(WHAT YOU SHOULD DO): Verbatim output of the lines below is required, with the images omitted.
====== SUPPLIED INFORMATION ======
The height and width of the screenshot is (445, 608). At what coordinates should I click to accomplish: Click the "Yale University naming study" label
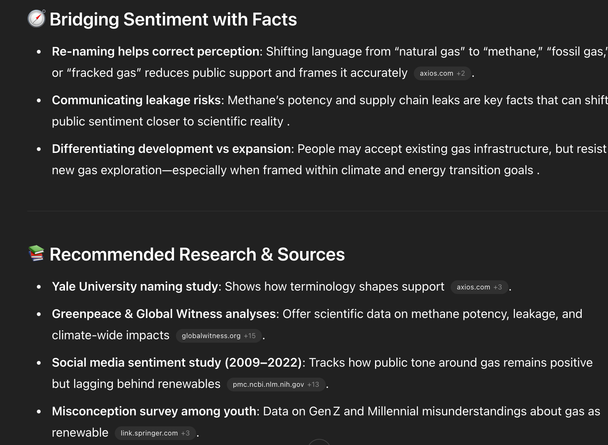(135, 286)
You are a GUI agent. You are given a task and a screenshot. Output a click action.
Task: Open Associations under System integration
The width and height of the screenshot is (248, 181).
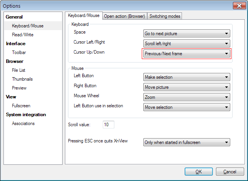pyautogui.click(x=23, y=123)
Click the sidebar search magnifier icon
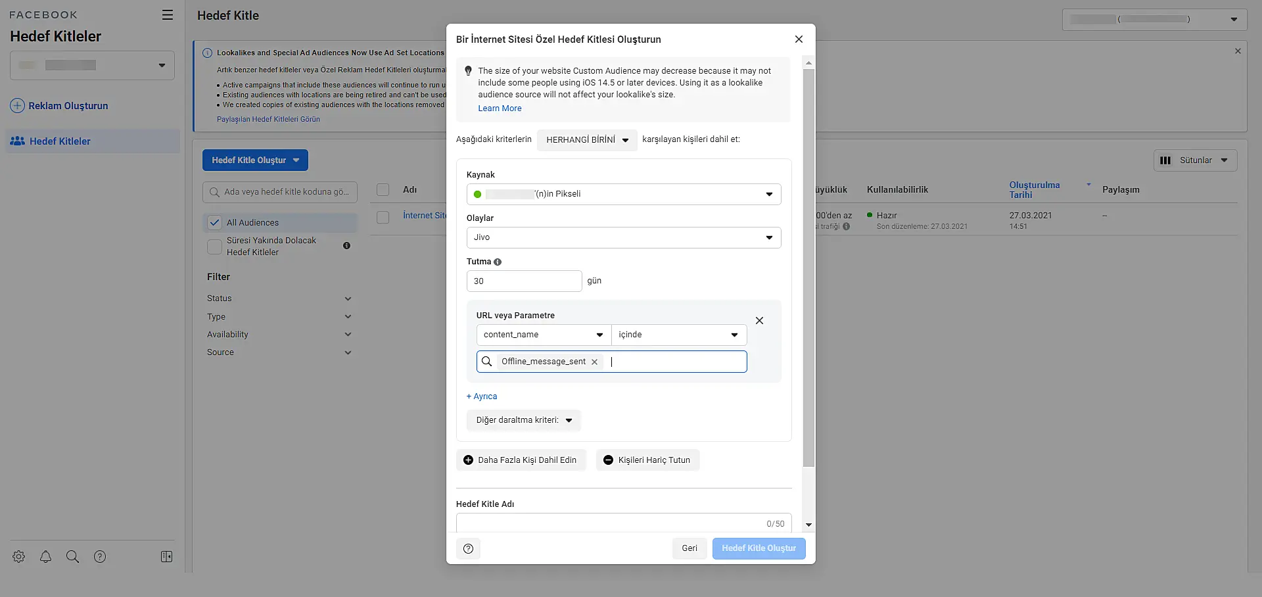 pyautogui.click(x=72, y=557)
======
(ANSWER SECTION):
The height and width of the screenshot is (445, 608). At what coordinates should I click to accomplish: Click the "Yale University naming study" label
(135, 286)
You are a GUI agent. You are given a task and a screenshot. Output a click action.
Task: Open Associations under System integration
The width and height of the screenshot is (248, 181).
pyautogui.click(x=23, y=123)
Click the sidebar search magnifier icon
 pyautogui.click(x=72, y=557)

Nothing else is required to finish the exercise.